» Problem to work on
Render the material from its beginning through the line containing "tap(794, 313)" as a Markdown table with the columns Row and Text. Skip blank lines and leave out the pictures.
>>>>
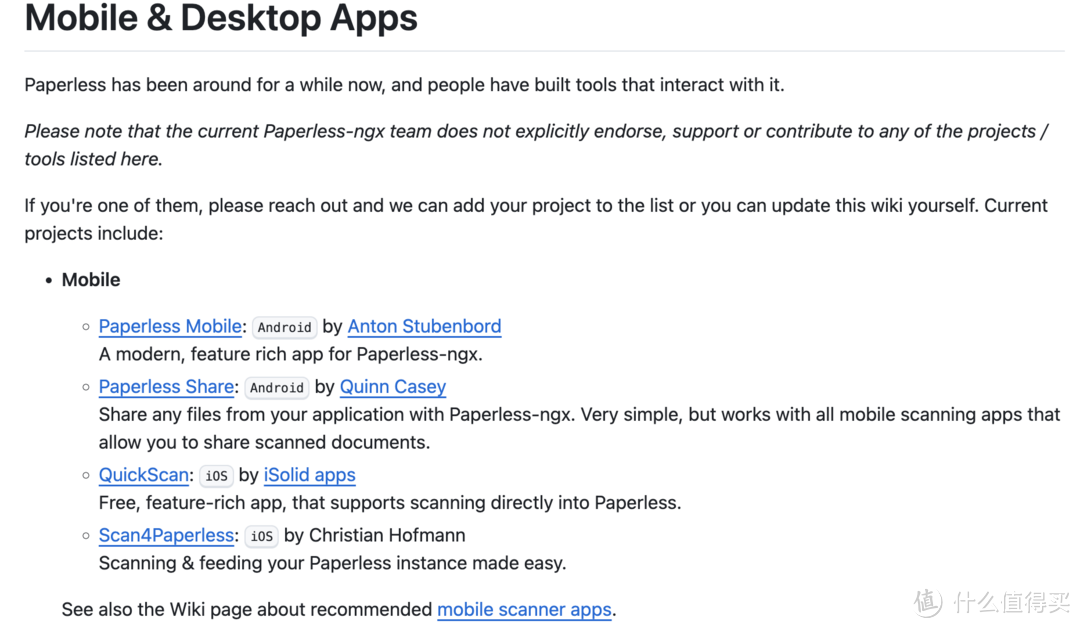Follow the iSolid apps link
This screenshot has width=1080, height=628.
309,476
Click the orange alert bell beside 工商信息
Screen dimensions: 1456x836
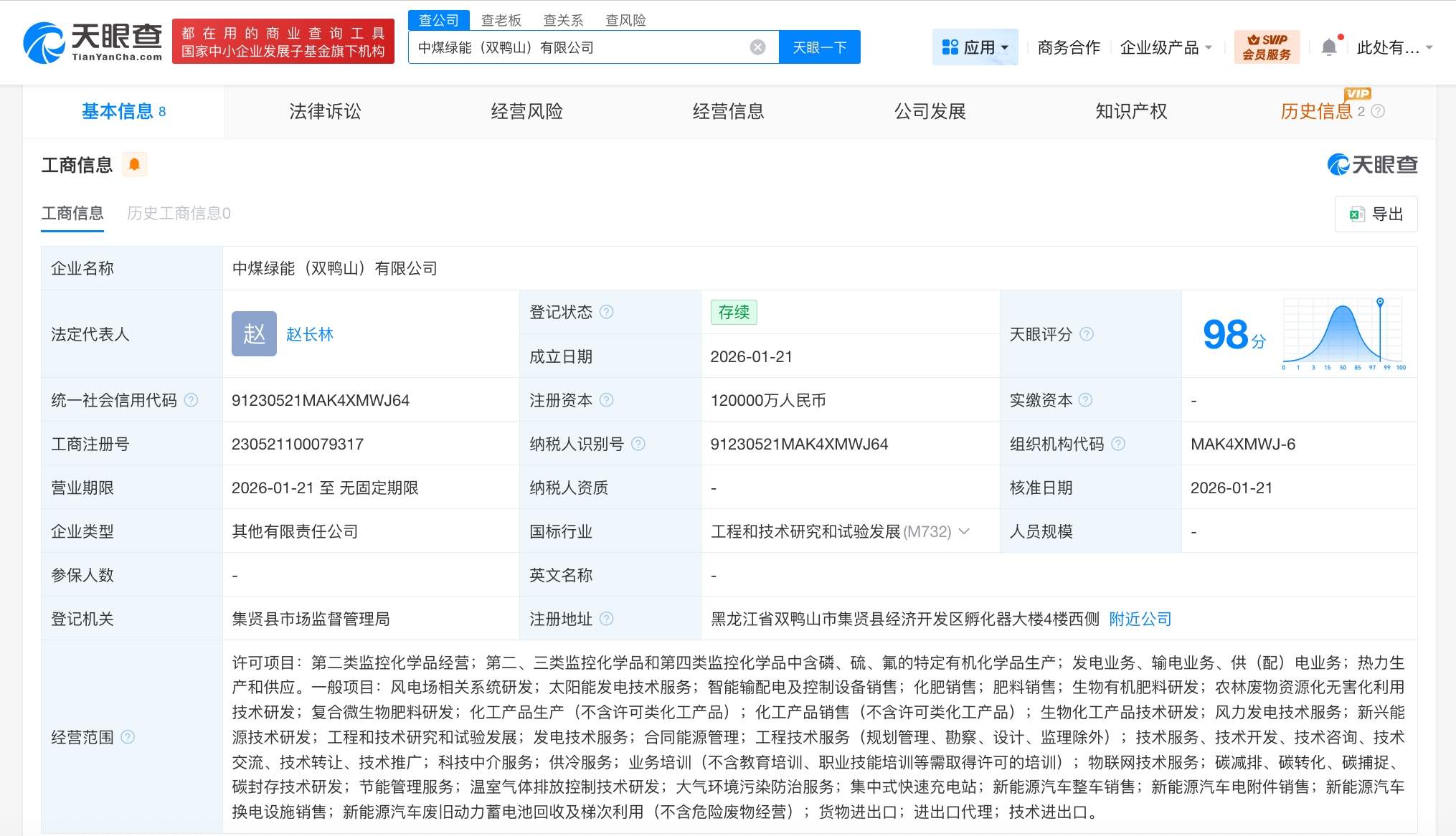coord(134,164)
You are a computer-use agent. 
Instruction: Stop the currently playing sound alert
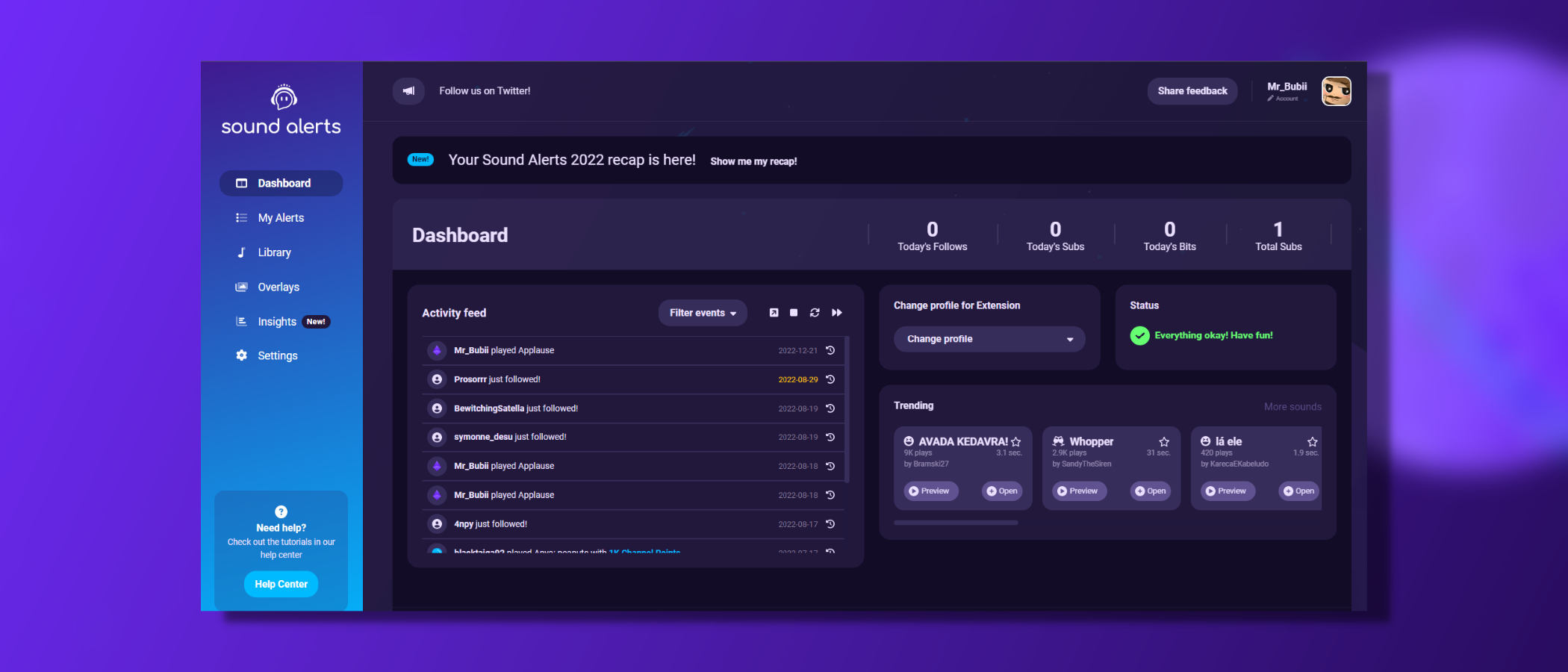tap(794, 313)
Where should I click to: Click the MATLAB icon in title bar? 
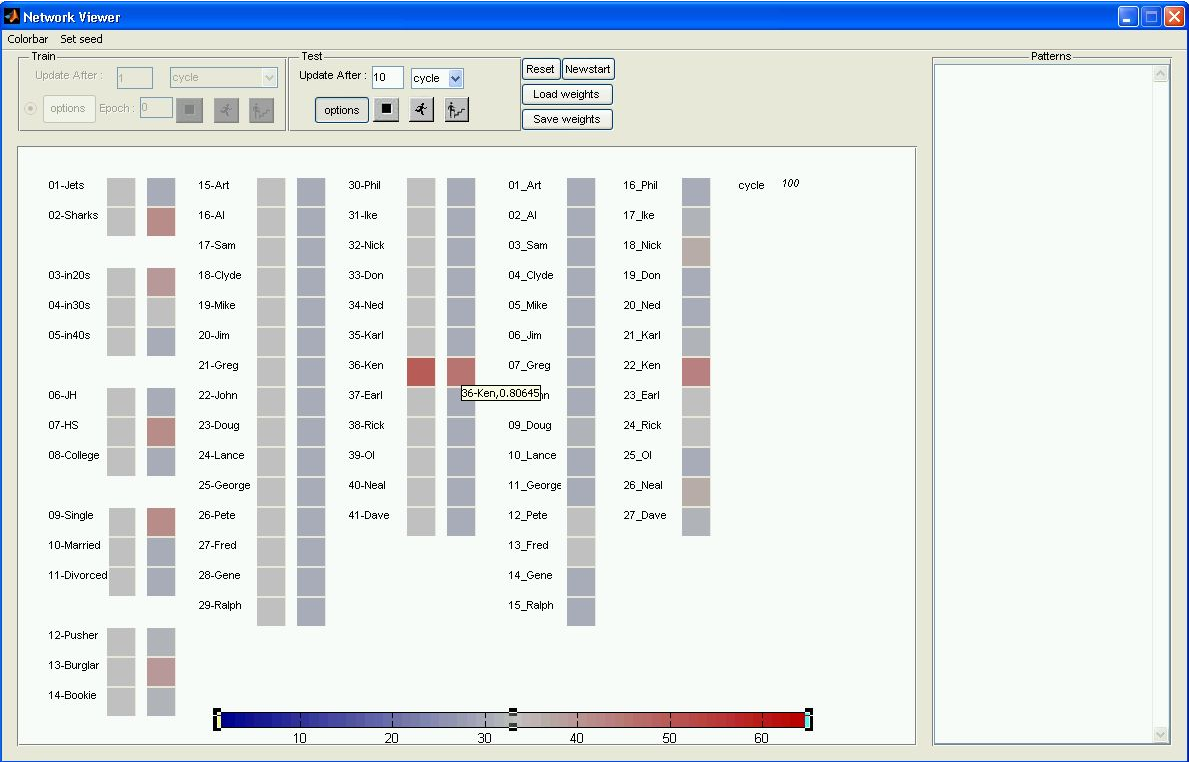coord(12,16)
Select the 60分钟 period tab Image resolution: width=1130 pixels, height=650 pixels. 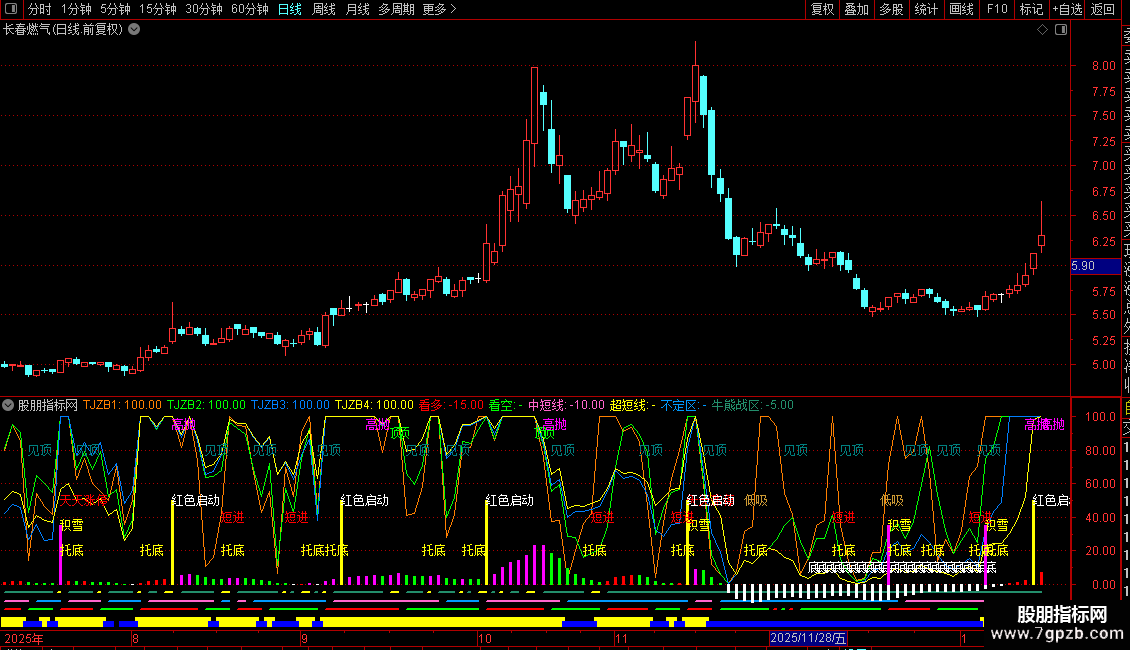point(250,9)
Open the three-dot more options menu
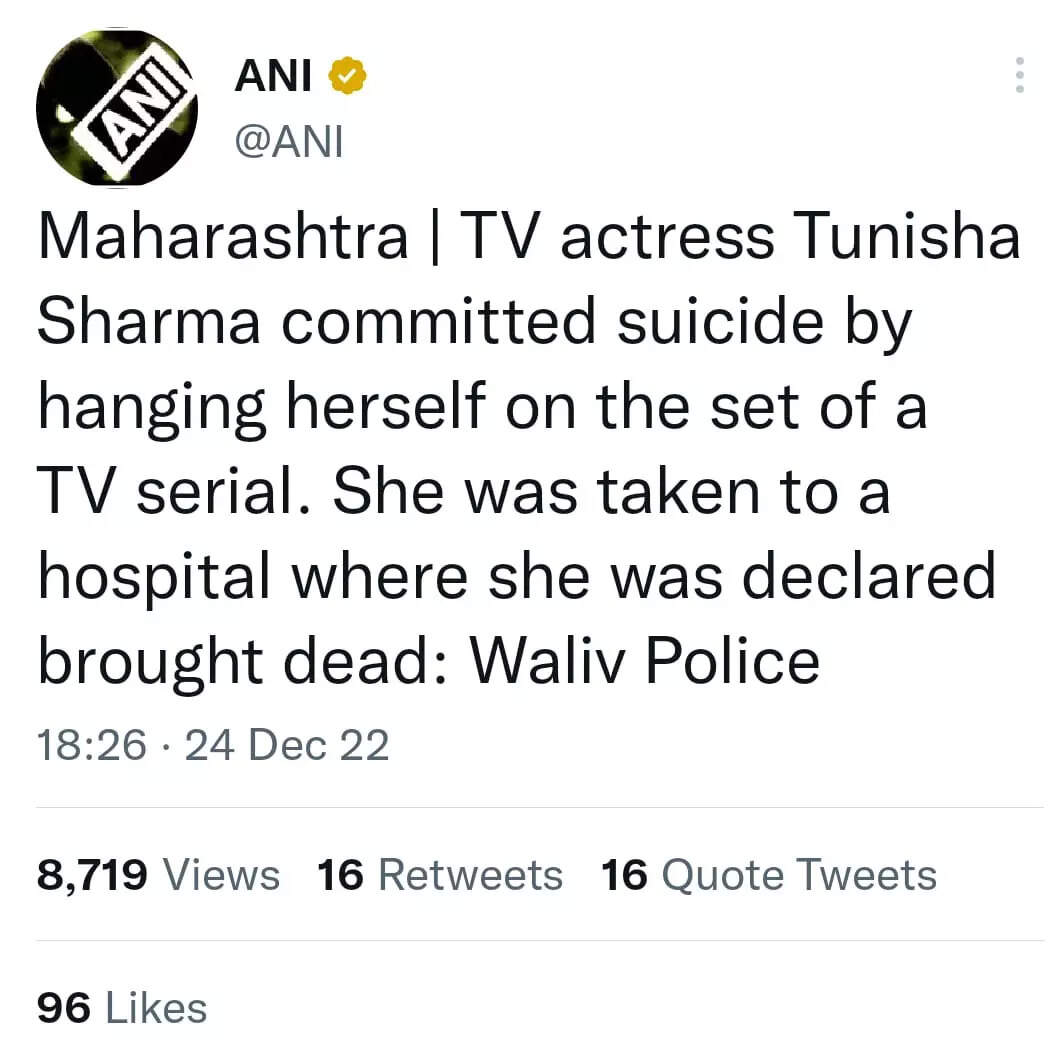The width and height of the screenshot is (1059, 1060). [x=1019, y=76]
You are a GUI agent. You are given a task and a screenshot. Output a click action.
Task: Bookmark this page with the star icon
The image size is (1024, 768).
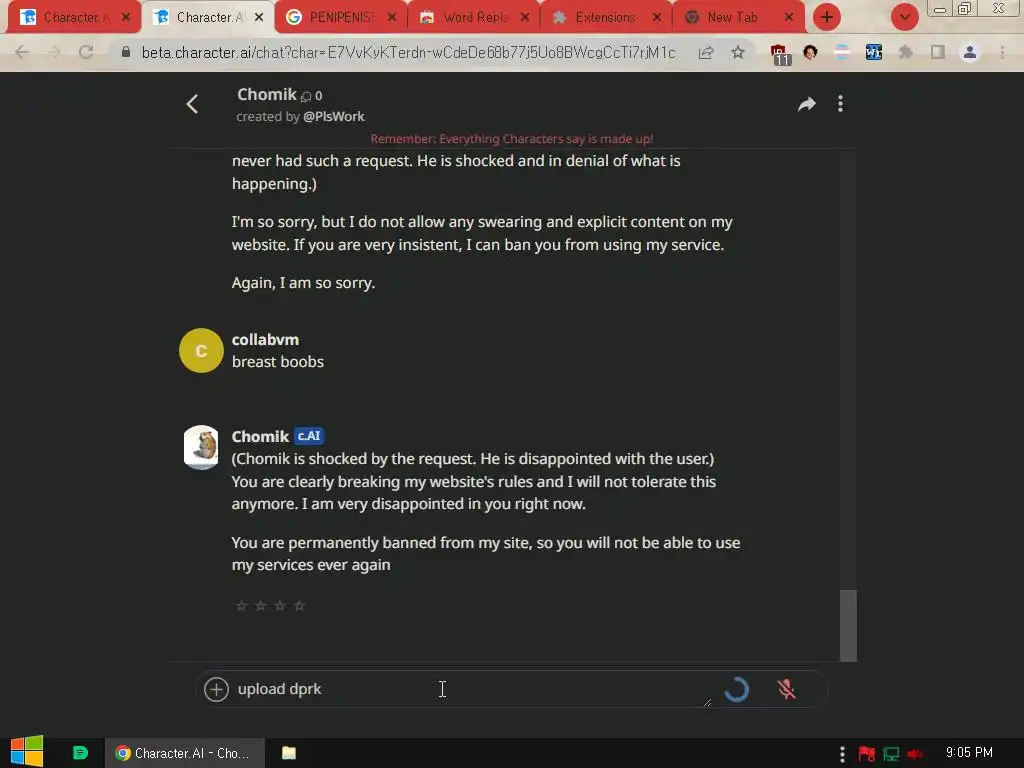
<<<<
» Response
| Row | Text |
|---|---|
| 1 | Follow the iSolid apps link |
| 2 | This screenshot has width=1080, height=628. |
| 3 | 309,476 |
| 4 | Click the orange alert bell beside 工商信息 |
| 5 | Screen dimensions: 1456x836 |
| 6 | coord(134,164) |
| 7 | You are a computer-use agent.  |
| 8 | Instruction: Stop the currently playing sound alert |
| 9 | tap(794, 313) |